Records from a dataset:
----

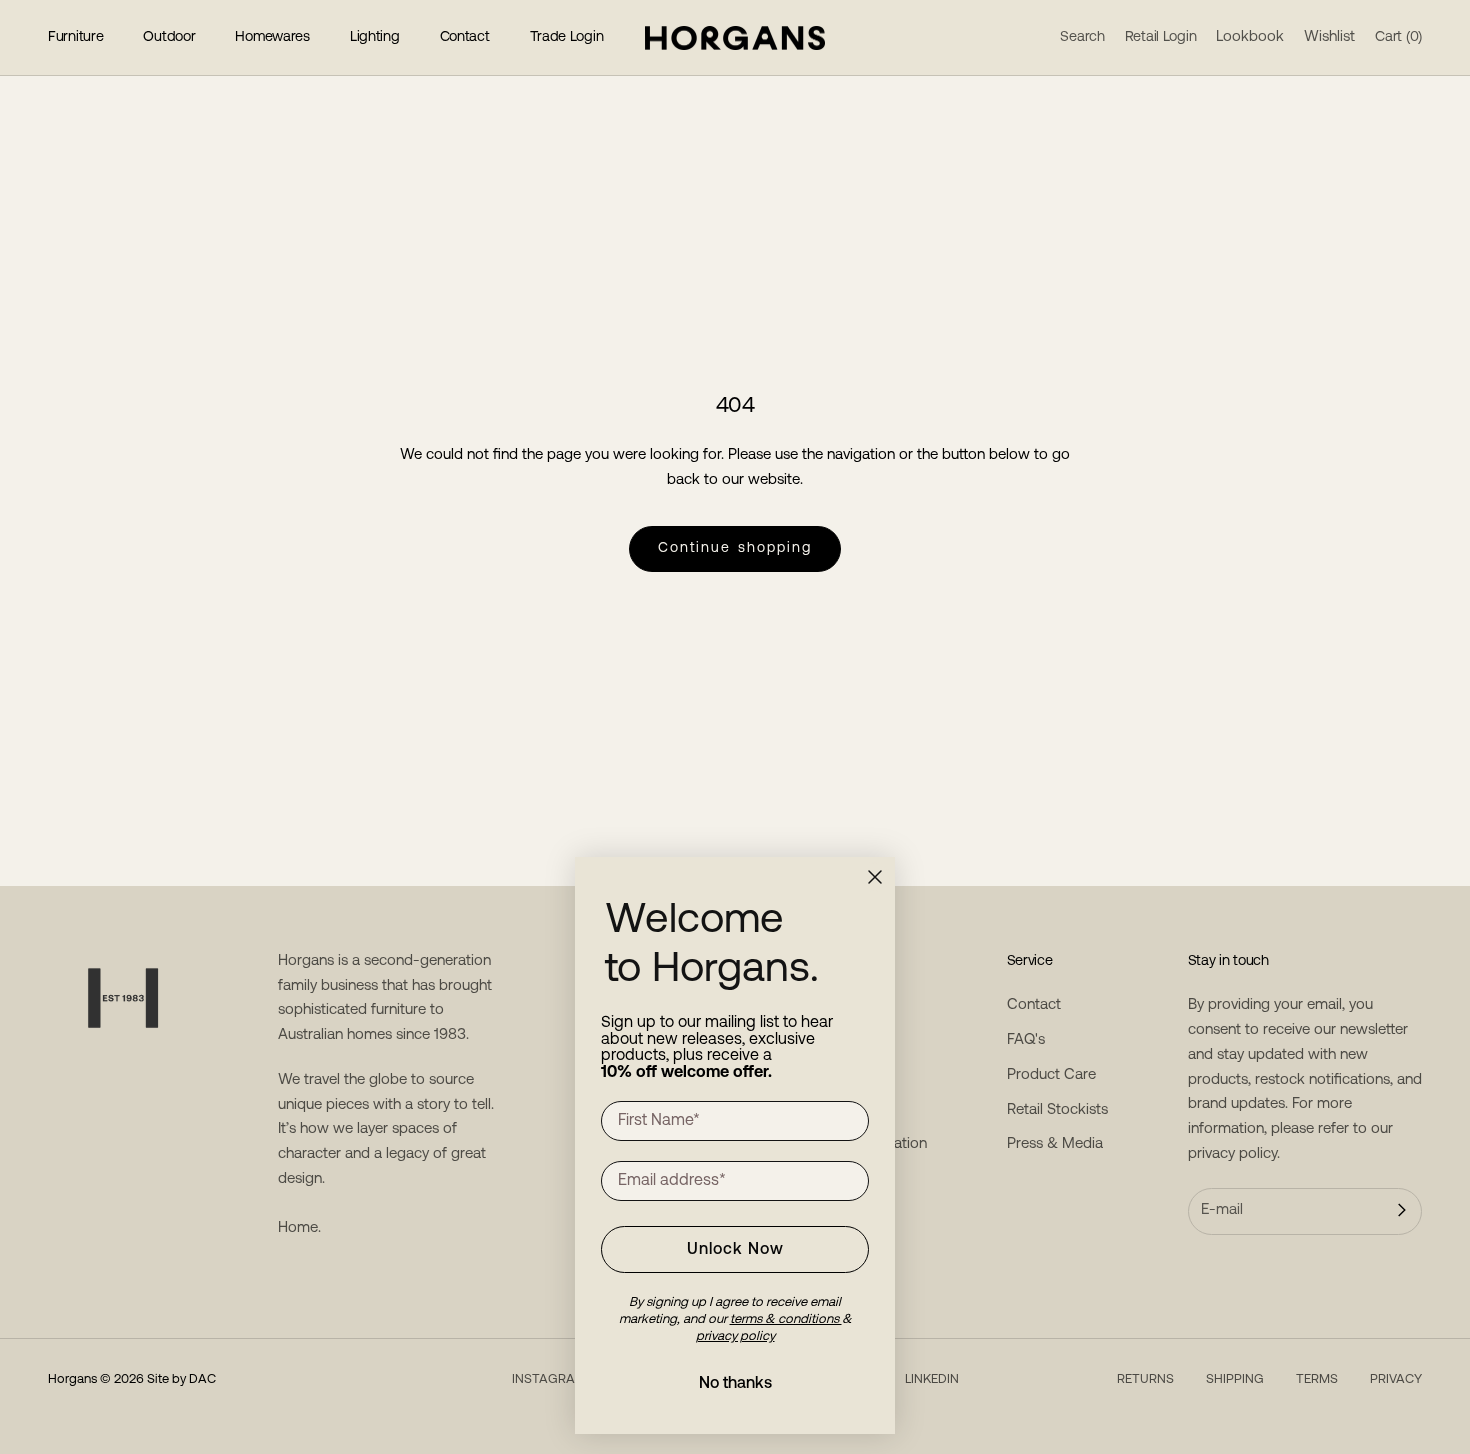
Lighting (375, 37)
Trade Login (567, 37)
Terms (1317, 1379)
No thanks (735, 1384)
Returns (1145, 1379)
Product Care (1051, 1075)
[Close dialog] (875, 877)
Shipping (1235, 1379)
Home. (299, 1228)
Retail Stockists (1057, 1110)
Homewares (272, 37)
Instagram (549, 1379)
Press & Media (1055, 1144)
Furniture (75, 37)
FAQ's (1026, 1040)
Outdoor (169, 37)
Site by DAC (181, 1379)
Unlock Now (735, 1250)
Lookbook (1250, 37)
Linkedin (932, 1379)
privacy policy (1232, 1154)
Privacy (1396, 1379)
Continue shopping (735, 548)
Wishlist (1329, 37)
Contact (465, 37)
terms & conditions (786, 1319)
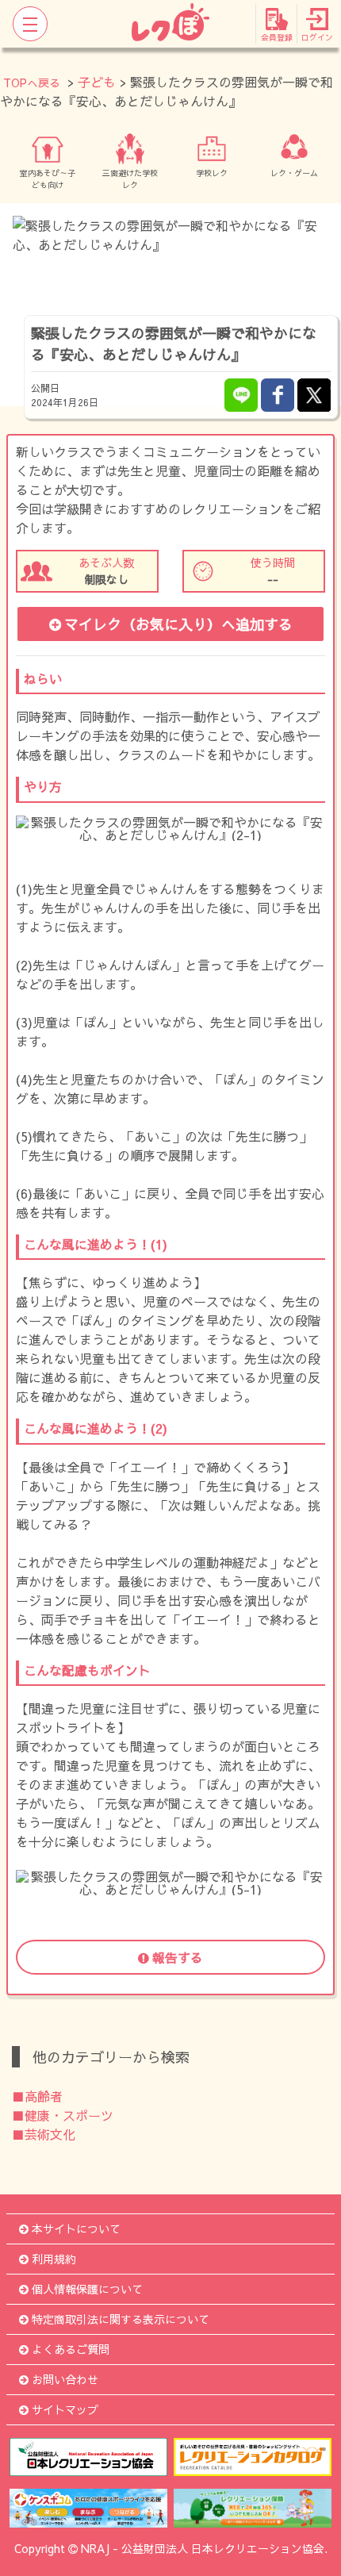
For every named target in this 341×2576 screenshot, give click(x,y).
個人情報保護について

----

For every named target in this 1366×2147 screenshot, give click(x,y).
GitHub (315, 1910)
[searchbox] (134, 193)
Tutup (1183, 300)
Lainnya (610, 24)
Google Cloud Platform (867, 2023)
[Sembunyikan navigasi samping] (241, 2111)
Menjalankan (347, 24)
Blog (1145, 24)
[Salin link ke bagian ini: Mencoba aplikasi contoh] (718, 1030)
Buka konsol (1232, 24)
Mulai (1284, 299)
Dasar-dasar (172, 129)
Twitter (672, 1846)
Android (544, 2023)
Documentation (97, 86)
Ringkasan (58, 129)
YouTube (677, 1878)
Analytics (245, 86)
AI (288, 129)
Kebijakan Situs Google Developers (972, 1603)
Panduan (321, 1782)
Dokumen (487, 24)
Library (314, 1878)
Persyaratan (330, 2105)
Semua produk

----

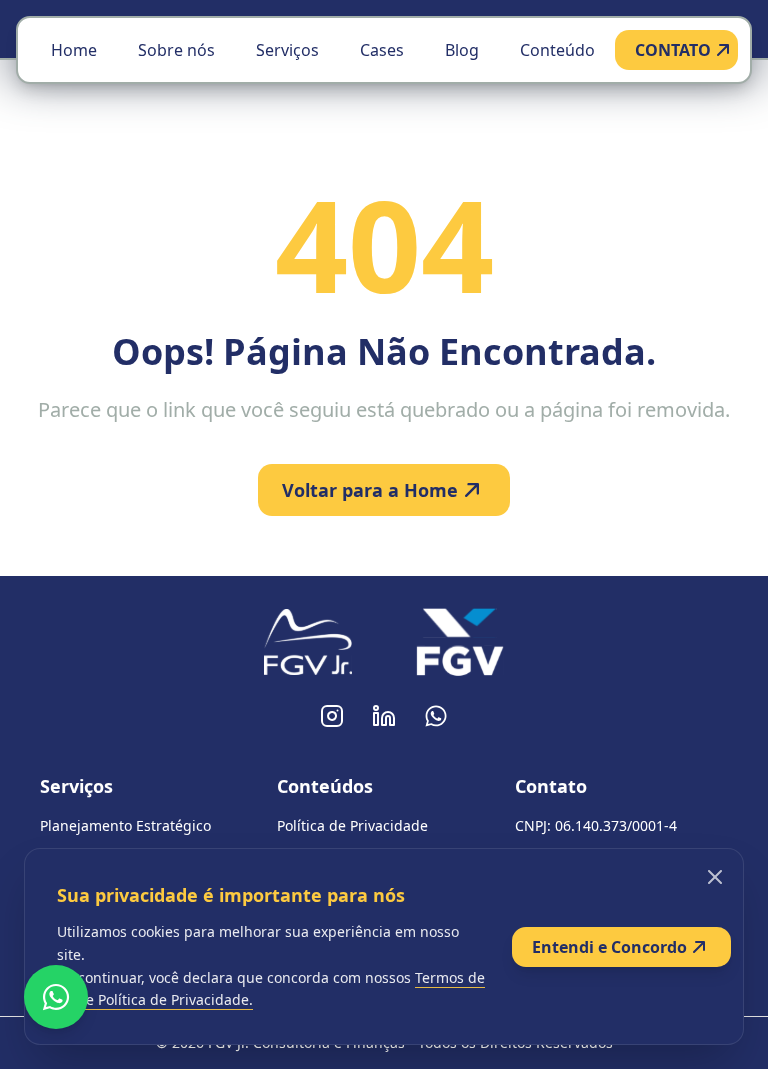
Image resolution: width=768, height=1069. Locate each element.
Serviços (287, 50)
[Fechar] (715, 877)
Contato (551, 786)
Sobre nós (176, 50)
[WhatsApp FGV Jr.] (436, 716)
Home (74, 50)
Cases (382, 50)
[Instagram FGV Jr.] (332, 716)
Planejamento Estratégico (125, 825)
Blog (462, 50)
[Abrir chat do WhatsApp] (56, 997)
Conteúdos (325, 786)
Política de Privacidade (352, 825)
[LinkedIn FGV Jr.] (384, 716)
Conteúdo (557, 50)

----

WHAT IS REQUIRED: Could you restate, word for word, the lines above from the one with "Política de Privacidade (352, 825)" to the one with "Conteúdo (557, 50)", both included?

ANSWER SPACE:
Política de Privacidade (352, 825)
[LinkedIn FGV Jr.] (384, 716)
Conteúdo (557, 50)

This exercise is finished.